Rows of pointing data
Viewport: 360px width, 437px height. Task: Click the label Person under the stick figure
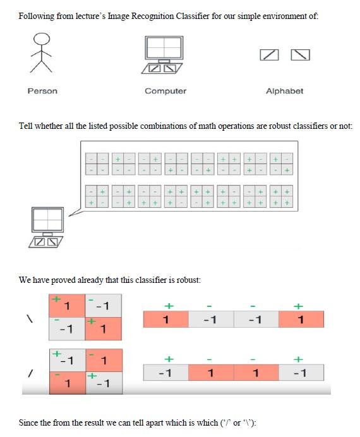tap(42, 91)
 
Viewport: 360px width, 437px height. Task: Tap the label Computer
tap(165, 91)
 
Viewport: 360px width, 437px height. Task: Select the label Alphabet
tap(284, 91)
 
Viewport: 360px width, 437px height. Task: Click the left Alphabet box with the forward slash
tap(269, 56)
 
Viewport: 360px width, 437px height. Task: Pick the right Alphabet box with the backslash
tap(300, 56)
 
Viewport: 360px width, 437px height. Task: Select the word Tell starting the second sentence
tap(27, 126)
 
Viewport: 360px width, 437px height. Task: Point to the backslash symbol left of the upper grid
tap(28, 319)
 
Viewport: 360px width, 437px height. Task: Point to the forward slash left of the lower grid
tap(28, 374)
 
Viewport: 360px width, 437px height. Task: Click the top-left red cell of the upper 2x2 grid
tap(67, 304)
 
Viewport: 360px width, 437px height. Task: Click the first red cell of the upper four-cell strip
tap(166, 320)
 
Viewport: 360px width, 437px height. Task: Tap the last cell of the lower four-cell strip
tap(301, 373)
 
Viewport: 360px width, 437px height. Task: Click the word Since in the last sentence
tap(30, 422)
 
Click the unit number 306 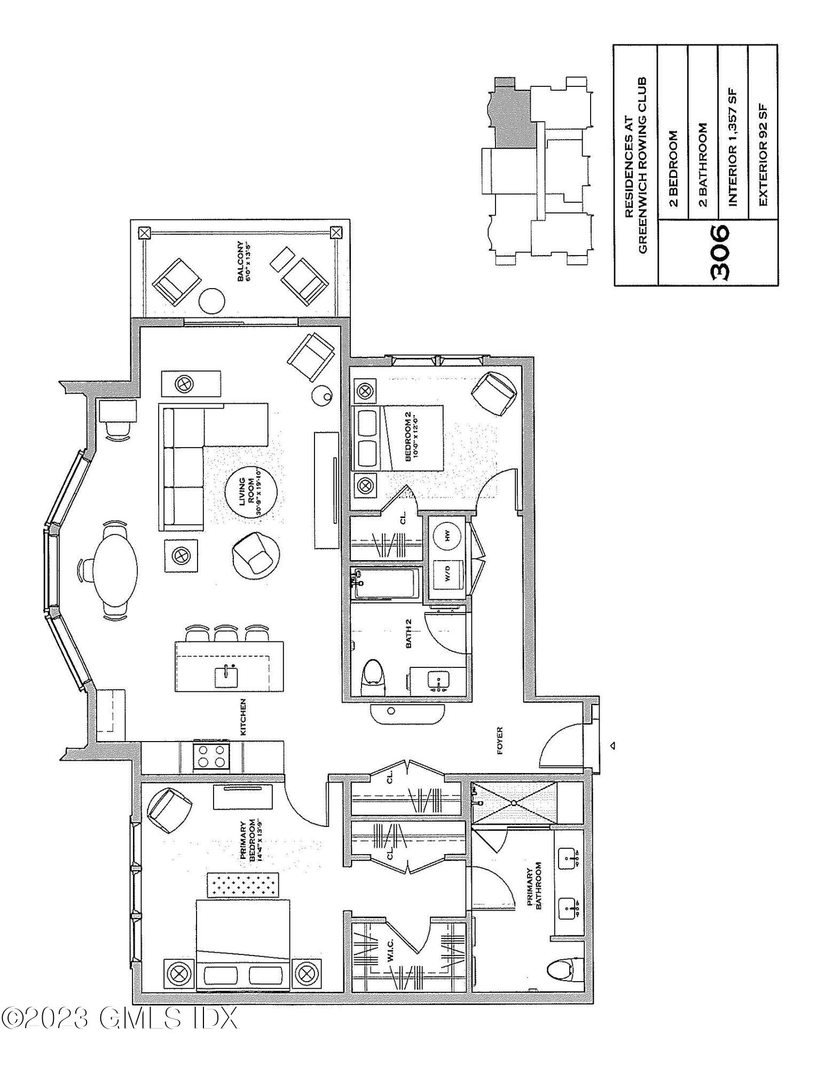pos(719,252)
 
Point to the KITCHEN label pos(243,717)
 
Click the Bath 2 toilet pos(374,678)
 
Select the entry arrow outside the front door pos(613,746)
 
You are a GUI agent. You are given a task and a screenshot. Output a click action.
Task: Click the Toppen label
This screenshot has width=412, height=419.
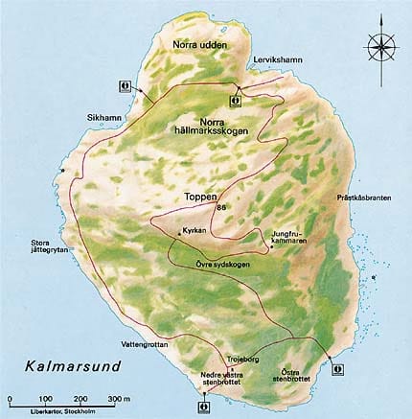200,198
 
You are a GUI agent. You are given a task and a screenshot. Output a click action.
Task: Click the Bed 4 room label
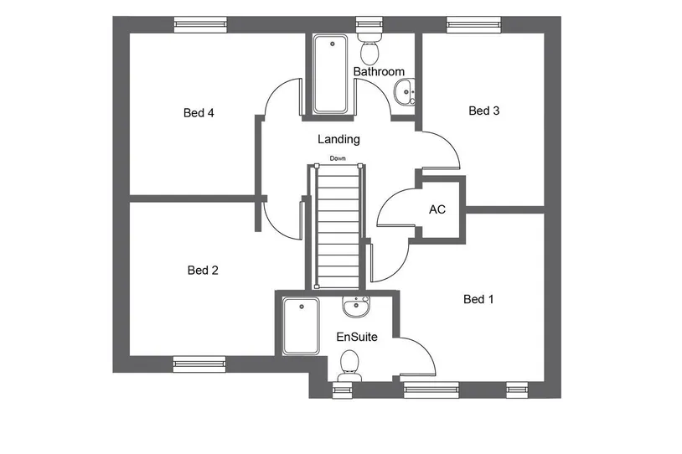[199, 113]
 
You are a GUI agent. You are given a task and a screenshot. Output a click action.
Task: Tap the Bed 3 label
[484, 111]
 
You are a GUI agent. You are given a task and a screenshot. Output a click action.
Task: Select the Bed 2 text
[203, 271]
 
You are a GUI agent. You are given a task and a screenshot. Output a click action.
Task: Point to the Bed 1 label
[478, 299]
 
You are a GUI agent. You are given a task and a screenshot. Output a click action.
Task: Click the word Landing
[338, 139]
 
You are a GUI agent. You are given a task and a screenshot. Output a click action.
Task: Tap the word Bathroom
[379, 71]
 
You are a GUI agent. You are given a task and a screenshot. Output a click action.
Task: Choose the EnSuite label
[357, 337]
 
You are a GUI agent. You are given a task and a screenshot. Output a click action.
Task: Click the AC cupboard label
[437, 209]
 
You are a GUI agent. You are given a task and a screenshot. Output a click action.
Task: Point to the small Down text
[338, 158]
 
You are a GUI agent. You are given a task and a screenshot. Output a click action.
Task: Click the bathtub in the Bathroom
[331, 74]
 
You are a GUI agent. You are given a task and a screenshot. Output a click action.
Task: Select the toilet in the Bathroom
[369, 48]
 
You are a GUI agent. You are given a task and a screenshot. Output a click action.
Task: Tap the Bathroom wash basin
[405, 92]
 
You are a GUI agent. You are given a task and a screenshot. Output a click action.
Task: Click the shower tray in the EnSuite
[301, 326]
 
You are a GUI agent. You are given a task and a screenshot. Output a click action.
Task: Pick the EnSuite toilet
[349, 366]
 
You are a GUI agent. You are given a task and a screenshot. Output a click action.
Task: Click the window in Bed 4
[200, 25]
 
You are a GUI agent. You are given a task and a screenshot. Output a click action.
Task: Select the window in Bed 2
[199, 364]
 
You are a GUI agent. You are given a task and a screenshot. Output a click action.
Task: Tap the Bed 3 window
[473, 25]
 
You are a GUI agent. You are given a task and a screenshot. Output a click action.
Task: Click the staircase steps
[338, 226]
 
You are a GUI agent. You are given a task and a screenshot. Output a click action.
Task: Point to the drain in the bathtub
[333, 44]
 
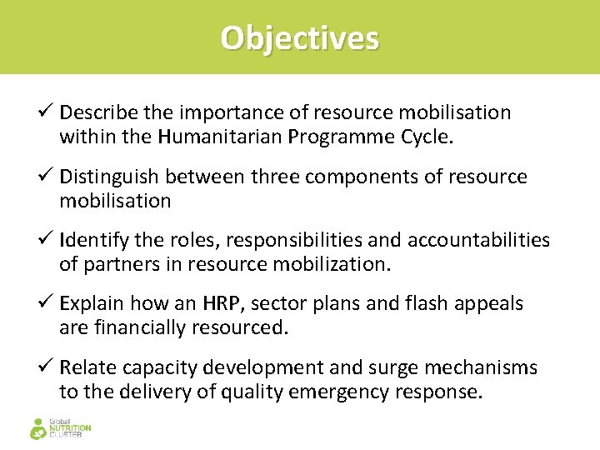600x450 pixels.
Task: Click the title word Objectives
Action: coord(299,38)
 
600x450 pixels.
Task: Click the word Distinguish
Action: coord(110,177)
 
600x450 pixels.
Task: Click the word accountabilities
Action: coord(478,241)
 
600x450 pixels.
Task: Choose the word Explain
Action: coord(90,304)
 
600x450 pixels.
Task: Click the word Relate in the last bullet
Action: coord(88,368)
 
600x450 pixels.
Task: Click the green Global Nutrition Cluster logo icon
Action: coord(38,428)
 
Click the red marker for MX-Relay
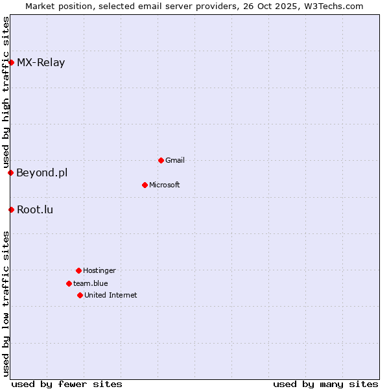pyautogui.click(x=11, y=62)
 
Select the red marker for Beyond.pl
pyautogui.click(x=10, y=172)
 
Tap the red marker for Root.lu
pyautogui.click(x=11, y=209)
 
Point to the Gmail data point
pyautogui.click(x=161, y=160)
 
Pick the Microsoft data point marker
pyautogui.click(x=145, y=185)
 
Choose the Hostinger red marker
pyautogui.click(x=78, y=270)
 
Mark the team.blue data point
pyautogui.click(x=69, y=283)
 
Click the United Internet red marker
pyautogui.click(x=80, y=295)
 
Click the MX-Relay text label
pyautogui.click(x=41, y=63)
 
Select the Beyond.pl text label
pyautogui.click(x=42, y=172)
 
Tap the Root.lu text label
pyautogui.click(x=35, y=209)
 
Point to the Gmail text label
pyautogui.click(x=175, y=160)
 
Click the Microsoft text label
pyautogui.click(x=165, y=185)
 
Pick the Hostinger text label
pyautogui.click(x=99, y=270)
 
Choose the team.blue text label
pyautogui.click(x=91, y=283)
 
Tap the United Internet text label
pyautogui.click(x=111, y=295)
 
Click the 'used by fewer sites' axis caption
pyautogui.click(x=67, y=384)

-- REQUIREMENT --
Please rewrite the listing from the line with "Viewport: 360px width, 437px height. Task: Click the left" to the line with "tap(28, 374)", keeping every request line and shifting each coordinate in the answers up by 67.

-- RESULT OF THE EXERCISE --
Viewport: 360px width, 437px height. Task: Click the left Alphabet box with the forward slash
tap(336, 123)
 
Viewport: 360px width, 437px height. Task: Pick the right Alphabet box with the backslash
tap(367, 123)
 
Viewport: 360px width, 437px height. Task: Select the word Tell starting the second sentence
tap(94, 193)
 
Viewport: 360px width, 437px height. Task: Point to the backslash symbol left of the upper grid
tap(95, 386)
 
Viewport: 360px width, 437px height. Task: Point to the forward slash left of the lower grid
tap(95, 441)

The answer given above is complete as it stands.